You can hear either the ABBA song or some other version of this word being sung.
Money is a major issue. I am not even going to go into personal finance issues. Here I am talking about synagogues.
Though I am not working as a congregational rabbi right now, I have major concerns about how synagogues will continue to function with the current economic reality in this country. No congregation that I know of can balance their budget on membership contributions (aka dues) alone. Current fundraising analyses show that American Jews are now not only giving to exclusively Jewish causes (nor should they). However (and I am badly summarizing here) many Jews are not giving to any Jewish causes or institutions. Instead they are donating to the ballet, the symphony or their alma mater. This is a major shift from fifty years ago. What are synagogues going to do short of boarding up the building with membership dues as they are?
My colleague, Rabbi Howard Jaffe offers a suggestion on the URJ blog.
Okay, it is not so modest. It may be a bit too ambitious. So how about this: can we at least rethink how we fund our synagogues?
We need a new financial model in North American Jewish life.

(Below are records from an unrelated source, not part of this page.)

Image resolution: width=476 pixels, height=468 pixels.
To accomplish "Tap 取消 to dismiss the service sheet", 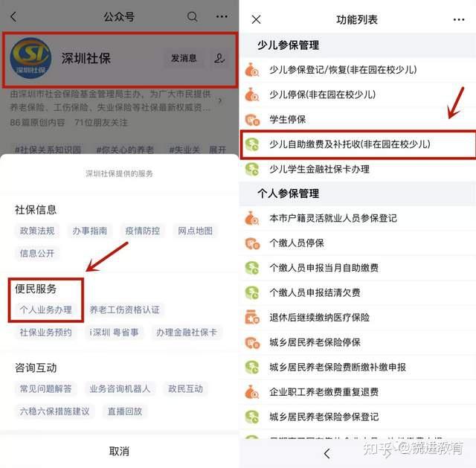I will coord(119,451).
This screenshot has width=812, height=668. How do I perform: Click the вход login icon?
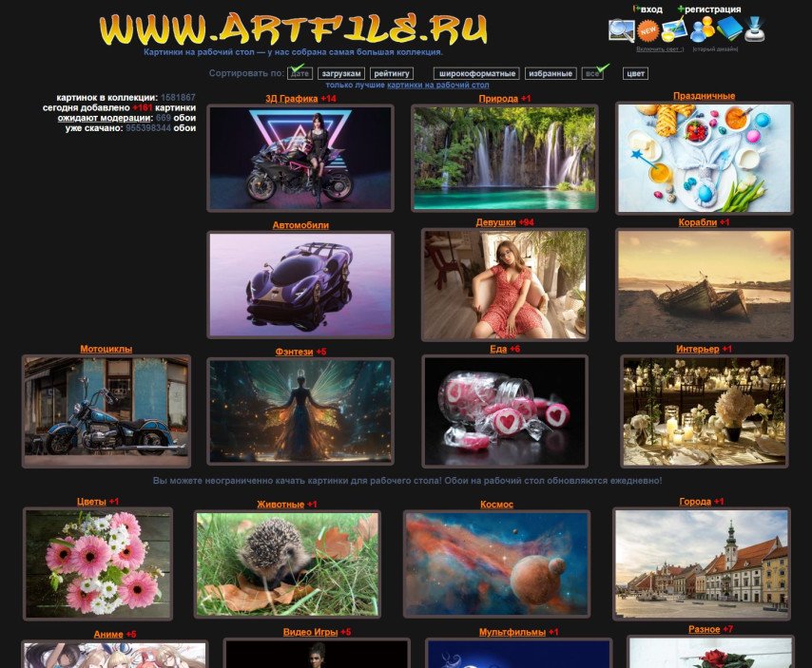pyautogui.click(x=639, y=9)
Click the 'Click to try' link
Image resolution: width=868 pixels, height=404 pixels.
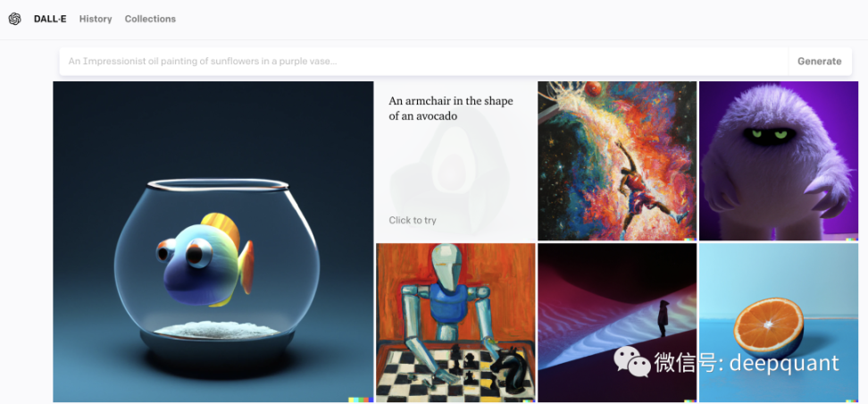pyautogui.click(x=413, y=220)
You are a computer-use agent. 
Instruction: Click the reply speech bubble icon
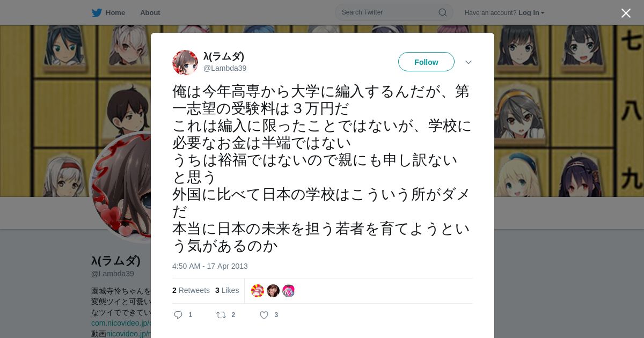(178, 315)
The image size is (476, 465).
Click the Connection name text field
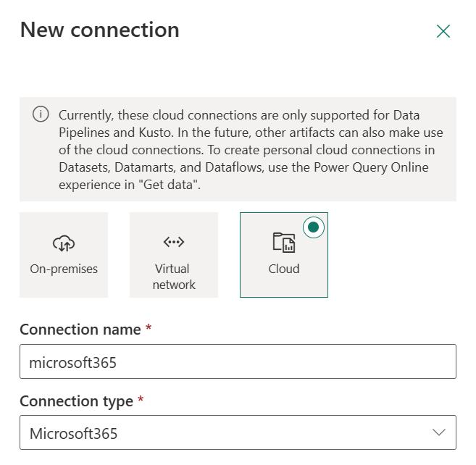pos(238,361)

Once upon a time, Jews grew up, became young adults, almost always married other Jews, and within a few years, joined a synagogue. Whatever that synagogue asked for in dues, they paid (and did not see it as a contribution, but more of a Jewish tax). No more. Even so, the vast majority of our congregations still operate with models that were created in a different time, and reflect a different reality. Think about it: right now, if someone comes to one of our communities, we invite them in warmly, and ask them to commit to thousands of dollars per year to become part of a congregation with which they have yet to make a personal connection.

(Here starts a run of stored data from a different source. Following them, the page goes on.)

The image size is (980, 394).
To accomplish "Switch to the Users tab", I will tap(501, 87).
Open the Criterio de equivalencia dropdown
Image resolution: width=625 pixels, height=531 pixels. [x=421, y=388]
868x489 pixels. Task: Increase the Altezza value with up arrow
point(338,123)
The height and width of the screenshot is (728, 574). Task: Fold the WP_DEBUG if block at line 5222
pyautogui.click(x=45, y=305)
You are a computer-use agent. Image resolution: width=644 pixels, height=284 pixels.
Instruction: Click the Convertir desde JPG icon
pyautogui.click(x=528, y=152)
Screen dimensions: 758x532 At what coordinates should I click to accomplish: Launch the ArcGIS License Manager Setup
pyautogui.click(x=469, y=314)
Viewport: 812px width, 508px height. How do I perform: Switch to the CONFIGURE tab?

My synagogue is not unusual in relying on dues for the greatest part of our annual revenue. We are in good financial shape, and weathered the economic storm of recent years in large part thanks to two extraordinary well-timed gifts to our endowment. Our congregantship has increased over the past several years, and by most objective measures, we are thriving. And yet, in spite of the meaningful amount of interest that our endowment continues to yield, and in spite of our increased congregantship, our current financial model, the same one that is found in the vast majority of North American synagogue, is unsustainable.
Our congregation has a flat dues program, as opposed to a fair share or other somewhat less conventional model. And like most congregations, we are committed to the principle that no one will ever be turned away from congregantship because of genuine financial need. Beginning in 2008, when we first saw, as most congregations did, a sharp spike in the need for special arrangements, both the number of requests for such arrangements and the aggregate value of those arrangements have steadily increased. While their numbers have been small, we have found, as have other congregations, that every year there are congregants who decide that the extent of their expected financial commitment to the Temple exceeds their sense of what is an appropriate annual contribution, and so, resign their congregantship. Many of them are quite blunt about this it: they would continue to be congregants if they could do so for a smaller annual commitment. There are congregations with flat dues that accommodate those requests, but most, including ours, do not. The result of all of these factors is that, even with careful controls and financial discipline, the income we receive from dues as a percentage of our annual revenue is decreasing, requiring us to increase revenue from other sources or, over time, dramatically reduce our expenses, resulting in a different synagogue than we have today. We are neither small nor huge (about 820 households), and we pride ourselves on the extraordinary efforts and leadership provided by our congregants, but with a smaller staff than we currently have, and without financial resources to support our efforts (as it is, a very small percentage of our budget goes to support programming), we simply cannot continue as we are today.
We have decided, then, to embark on an unprecedented effort (in our community, at least) to increase the level of philanthropy within the congregation, in a combination of endowment and annual giving so as to, at the very least, slow the pace of dues increases, likely reduce the standard amount of dues that we ask congregants to contribute, and perhaps even reduce the threshold amount of “standard” dues so that finance is no longer a barrier to the participation of anyone, not only those who are unable to afford that “standard” amount. Imagine how wonderful it would be to be able to welcome any newcomers to our community to participate in the lives of our congregations, and only later raising with them the matter of financial support!
My own experience has been that raising the level of philanthropy has been much easier than I ever imagined. Ours is not especially affluent community, though admittedly, we have a few folks who have been able to make extraordinary gifts that have made a great difference. Our efforts, however, are broad-based, as the vast majority of our congregants are able to contribute significantly more to the Temple on an annual basis than they currently do, but have never been asked. We know from the experience of other organizations and institutions that rely on philanthropy that a compelling mission and a compelling story result in meaningful financial support. As long as our mission and our story is compelling, we can experience the same results, and create a new model for a new time and a new reality.
Rabbi Howard Jaffe is the Senior rabbi at Temple Isaiah in Lexington, MA.
What are your thoughts on this? Can the synagogue model be sustained on dues? What about Rabbi Jaffe’s proposal? Do you belong to a synagogue?